● Given instruction
Copy the preprocessing passage between "4 Preprocessing Data" and "the training process.", inclusive, changing "height and width" to "width and height".

● Given passage
▬▬▬▬▬▬▬▬▬▬

4 Preprocessing Data and Augmentation

Given the varying dimensions in the images, image resizing is performed to transform them into a consistent size of 64x64 pixels, ensuring that each image has the same height and width. The choice of this size is made with the expectation of minimizing data loss while also ensuring a relatively short model creation time. By using this size, we aim to strike a balance between preserving relevant information in the images and optimizing the efficiency of the model development process.

# Desired height and width of images
target_size <- c(64, 64)

# Batch size for training the model
batch_size <- 100

In the above code, a batch size of 100 is selected. The model will be updated after each batch during the training process.

Next, several data augmentations are applied using the image_data_generator() function:

  • The rescale parameter performs data scaling, where each pixel value in the image is divided by 255, resulting in pixel data ranging from 0 to 1.

  • The horizontal_flip parameter randomly flips the image horizontally during data augmentation.

  • The vertical_flip parameter randomly flips the image vertically during data augmentation.

  • The rotation_range parameter determines the range of degrees (in this case, 0 to 45 degrees) by which the image can be randomly rotated during data augmentation. Random rotation can help the model become more robust to various object orientations in the images.

▬▬▬▬▬▬▬▬▬▬

● Listed entries
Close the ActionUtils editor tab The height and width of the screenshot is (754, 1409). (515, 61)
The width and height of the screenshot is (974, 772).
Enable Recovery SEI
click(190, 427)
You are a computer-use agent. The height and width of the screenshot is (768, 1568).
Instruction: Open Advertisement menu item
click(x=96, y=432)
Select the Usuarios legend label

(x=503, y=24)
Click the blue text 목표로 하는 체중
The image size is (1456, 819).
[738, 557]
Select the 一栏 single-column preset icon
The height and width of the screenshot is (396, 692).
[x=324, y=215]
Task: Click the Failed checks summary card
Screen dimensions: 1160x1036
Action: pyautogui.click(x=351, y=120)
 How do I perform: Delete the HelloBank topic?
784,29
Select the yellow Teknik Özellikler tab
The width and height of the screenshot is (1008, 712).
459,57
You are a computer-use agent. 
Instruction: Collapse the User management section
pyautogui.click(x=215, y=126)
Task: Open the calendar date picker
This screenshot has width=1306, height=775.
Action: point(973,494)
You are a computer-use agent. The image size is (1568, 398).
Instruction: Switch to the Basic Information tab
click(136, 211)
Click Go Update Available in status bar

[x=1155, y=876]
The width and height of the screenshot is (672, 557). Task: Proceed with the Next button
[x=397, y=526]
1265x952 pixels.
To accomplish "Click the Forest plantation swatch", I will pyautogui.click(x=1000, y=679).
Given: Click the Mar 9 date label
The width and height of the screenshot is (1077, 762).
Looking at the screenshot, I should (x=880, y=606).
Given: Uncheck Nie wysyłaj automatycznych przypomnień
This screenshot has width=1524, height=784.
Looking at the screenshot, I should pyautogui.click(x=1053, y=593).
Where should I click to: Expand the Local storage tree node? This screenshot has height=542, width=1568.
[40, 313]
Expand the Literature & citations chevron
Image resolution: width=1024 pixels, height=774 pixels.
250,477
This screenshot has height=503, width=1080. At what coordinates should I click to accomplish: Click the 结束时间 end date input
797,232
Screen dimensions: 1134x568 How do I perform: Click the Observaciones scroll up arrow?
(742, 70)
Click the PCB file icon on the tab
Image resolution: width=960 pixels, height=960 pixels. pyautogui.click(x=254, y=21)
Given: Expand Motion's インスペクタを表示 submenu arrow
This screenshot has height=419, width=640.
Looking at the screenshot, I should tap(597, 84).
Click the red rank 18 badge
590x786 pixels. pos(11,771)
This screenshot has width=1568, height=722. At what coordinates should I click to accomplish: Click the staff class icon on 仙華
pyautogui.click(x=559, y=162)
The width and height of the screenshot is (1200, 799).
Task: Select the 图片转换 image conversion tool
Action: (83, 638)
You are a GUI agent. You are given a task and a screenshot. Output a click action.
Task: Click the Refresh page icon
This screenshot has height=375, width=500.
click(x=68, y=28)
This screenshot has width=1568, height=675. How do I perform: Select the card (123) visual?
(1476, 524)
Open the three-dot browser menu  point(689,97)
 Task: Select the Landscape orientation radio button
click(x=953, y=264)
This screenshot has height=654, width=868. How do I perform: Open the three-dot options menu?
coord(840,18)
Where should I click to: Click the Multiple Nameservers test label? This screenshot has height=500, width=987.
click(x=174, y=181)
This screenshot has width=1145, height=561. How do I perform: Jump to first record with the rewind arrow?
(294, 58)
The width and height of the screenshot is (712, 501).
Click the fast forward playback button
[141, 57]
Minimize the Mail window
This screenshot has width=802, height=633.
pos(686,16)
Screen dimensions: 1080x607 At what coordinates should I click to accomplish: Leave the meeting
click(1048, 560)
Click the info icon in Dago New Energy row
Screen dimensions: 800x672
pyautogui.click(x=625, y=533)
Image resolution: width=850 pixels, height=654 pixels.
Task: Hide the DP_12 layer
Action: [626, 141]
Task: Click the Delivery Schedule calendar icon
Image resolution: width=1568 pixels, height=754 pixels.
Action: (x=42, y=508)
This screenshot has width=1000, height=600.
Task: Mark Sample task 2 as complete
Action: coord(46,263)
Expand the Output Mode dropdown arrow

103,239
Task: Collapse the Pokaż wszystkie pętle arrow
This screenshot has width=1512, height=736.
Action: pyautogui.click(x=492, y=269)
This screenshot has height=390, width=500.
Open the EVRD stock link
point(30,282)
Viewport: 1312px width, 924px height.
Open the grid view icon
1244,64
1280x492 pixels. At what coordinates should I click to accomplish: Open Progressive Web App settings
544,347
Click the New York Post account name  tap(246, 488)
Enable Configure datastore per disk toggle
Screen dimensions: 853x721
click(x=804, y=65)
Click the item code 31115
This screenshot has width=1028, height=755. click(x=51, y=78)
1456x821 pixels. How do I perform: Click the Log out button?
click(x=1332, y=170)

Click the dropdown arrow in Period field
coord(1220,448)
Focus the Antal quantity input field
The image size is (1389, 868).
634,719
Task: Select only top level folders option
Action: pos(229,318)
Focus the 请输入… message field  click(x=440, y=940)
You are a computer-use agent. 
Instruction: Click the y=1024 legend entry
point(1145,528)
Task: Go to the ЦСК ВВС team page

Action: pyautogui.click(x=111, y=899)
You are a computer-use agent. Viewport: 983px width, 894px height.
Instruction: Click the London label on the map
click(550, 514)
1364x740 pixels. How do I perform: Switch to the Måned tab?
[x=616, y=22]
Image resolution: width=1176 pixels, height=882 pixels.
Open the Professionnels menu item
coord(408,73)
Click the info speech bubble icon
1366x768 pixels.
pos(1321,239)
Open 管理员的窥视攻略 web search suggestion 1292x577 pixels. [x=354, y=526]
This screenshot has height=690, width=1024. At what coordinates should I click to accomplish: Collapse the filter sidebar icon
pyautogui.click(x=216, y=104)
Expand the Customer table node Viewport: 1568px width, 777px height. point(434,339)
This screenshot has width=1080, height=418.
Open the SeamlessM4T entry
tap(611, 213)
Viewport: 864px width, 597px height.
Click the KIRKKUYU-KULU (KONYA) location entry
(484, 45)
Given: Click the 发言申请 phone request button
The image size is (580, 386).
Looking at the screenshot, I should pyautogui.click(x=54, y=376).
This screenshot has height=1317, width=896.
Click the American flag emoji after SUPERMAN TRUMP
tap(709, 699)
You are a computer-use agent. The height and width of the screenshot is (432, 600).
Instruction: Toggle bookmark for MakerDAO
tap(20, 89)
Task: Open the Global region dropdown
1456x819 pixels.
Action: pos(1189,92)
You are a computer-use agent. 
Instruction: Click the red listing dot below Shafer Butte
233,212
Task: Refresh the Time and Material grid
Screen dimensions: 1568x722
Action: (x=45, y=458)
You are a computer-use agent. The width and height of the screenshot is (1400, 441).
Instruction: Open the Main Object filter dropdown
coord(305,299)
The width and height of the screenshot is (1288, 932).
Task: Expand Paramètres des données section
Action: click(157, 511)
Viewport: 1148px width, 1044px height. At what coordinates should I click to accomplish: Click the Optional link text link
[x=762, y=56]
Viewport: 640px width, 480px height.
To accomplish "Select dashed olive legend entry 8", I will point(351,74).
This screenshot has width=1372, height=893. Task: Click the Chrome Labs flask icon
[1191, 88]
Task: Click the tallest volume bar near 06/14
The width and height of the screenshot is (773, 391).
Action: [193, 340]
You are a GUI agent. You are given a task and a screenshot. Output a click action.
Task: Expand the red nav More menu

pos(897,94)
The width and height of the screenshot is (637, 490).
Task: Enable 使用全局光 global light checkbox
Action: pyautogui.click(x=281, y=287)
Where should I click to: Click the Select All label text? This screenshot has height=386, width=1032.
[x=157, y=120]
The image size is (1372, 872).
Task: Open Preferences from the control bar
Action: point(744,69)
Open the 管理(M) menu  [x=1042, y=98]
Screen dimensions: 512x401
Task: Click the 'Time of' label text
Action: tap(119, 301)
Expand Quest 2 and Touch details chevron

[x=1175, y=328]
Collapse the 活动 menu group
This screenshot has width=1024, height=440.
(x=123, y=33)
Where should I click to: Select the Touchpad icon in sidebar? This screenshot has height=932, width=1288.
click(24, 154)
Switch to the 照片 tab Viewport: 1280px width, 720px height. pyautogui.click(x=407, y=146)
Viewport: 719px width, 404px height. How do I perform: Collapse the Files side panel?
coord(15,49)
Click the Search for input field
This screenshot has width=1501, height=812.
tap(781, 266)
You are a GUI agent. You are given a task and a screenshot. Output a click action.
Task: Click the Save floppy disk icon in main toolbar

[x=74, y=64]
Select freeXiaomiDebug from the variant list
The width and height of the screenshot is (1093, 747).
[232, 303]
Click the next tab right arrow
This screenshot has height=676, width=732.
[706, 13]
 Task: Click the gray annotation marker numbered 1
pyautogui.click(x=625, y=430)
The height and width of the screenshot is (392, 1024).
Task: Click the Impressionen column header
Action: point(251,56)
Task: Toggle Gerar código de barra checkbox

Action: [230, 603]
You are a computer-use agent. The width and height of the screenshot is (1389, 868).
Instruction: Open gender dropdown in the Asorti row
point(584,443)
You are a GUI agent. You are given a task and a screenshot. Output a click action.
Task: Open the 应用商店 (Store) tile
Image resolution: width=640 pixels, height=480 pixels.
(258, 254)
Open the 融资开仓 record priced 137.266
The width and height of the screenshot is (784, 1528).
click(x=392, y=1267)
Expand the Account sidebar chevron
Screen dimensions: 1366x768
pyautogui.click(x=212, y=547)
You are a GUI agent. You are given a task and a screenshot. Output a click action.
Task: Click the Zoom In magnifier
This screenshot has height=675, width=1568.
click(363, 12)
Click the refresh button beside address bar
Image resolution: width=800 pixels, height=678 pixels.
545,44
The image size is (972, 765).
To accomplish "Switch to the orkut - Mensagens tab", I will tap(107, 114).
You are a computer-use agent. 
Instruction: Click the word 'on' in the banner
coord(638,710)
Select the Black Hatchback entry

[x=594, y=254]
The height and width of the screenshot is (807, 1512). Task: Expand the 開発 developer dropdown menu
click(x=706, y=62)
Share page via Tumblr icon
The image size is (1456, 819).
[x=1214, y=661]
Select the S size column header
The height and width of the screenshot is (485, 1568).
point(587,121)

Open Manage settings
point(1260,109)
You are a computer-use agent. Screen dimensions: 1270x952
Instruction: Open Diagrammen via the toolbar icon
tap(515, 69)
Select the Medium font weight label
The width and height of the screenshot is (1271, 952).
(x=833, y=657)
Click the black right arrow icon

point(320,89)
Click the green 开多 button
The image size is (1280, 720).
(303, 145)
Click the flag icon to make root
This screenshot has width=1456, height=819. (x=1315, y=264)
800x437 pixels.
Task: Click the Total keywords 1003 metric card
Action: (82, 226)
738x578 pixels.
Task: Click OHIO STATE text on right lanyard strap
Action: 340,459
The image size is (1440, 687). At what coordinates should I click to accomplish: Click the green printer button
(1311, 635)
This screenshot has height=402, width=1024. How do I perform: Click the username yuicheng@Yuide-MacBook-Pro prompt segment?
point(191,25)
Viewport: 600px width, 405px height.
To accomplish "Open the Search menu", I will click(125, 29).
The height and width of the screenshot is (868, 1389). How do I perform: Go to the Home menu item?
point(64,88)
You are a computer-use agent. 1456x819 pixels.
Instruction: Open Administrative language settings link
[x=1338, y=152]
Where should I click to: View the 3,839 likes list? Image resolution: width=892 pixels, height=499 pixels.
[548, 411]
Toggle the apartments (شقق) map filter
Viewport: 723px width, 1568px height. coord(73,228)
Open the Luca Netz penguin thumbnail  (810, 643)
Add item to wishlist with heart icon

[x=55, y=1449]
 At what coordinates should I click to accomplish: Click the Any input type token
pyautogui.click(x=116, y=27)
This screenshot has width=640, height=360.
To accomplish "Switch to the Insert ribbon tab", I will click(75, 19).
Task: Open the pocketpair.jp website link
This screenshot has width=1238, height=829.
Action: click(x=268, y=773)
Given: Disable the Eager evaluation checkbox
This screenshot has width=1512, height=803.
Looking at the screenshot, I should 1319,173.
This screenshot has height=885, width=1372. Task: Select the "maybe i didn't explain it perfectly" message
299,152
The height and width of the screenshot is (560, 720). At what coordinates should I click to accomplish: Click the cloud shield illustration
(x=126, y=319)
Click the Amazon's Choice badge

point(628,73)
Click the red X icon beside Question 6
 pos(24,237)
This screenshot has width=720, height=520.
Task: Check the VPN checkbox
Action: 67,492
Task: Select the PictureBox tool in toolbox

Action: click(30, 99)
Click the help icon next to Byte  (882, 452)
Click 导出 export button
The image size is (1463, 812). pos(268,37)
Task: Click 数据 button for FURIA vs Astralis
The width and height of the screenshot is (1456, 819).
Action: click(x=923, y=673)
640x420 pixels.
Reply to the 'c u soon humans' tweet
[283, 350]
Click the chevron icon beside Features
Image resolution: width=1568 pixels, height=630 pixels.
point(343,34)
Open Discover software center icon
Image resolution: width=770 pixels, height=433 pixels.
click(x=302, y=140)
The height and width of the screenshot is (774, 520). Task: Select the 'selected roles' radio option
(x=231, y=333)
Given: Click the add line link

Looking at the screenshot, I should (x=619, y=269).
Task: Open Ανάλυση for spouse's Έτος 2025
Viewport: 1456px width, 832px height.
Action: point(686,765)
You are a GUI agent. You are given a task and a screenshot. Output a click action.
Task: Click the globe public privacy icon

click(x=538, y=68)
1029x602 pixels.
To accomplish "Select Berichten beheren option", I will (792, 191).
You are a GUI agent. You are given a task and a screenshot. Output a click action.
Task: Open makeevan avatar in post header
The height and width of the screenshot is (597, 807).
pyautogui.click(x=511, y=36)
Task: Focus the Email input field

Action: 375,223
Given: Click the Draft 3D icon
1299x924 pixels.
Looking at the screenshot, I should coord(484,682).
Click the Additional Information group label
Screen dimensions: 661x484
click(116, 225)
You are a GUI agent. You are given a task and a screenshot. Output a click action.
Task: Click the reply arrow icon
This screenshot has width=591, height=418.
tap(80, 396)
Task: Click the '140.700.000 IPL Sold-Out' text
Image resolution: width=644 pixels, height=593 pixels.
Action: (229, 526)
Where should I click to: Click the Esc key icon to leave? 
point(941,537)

▬▬▬▬▬▬▬▬▬▬

● The output
4 Preprocessing Data and Augmentation

Given the varying dimensions in the images, image resizing is performed to transform them into a consistent size of 64x64 pixels, ensuring that each image has the same width and height. The choice of this size is made with the expectation of minimizing data loss while also ensuring a relatively short model creation time. By using this size, we aim to strike a balance between preserving relevant information in the images and optimizing the efficiency of the model development process.

# Desired width and height of images
target_size <- c(64, 64)

# Batch size for training the model
batch_size <- 100

In the above code, a batch size of 100 is selected. The model will be updated after each batch during the training process.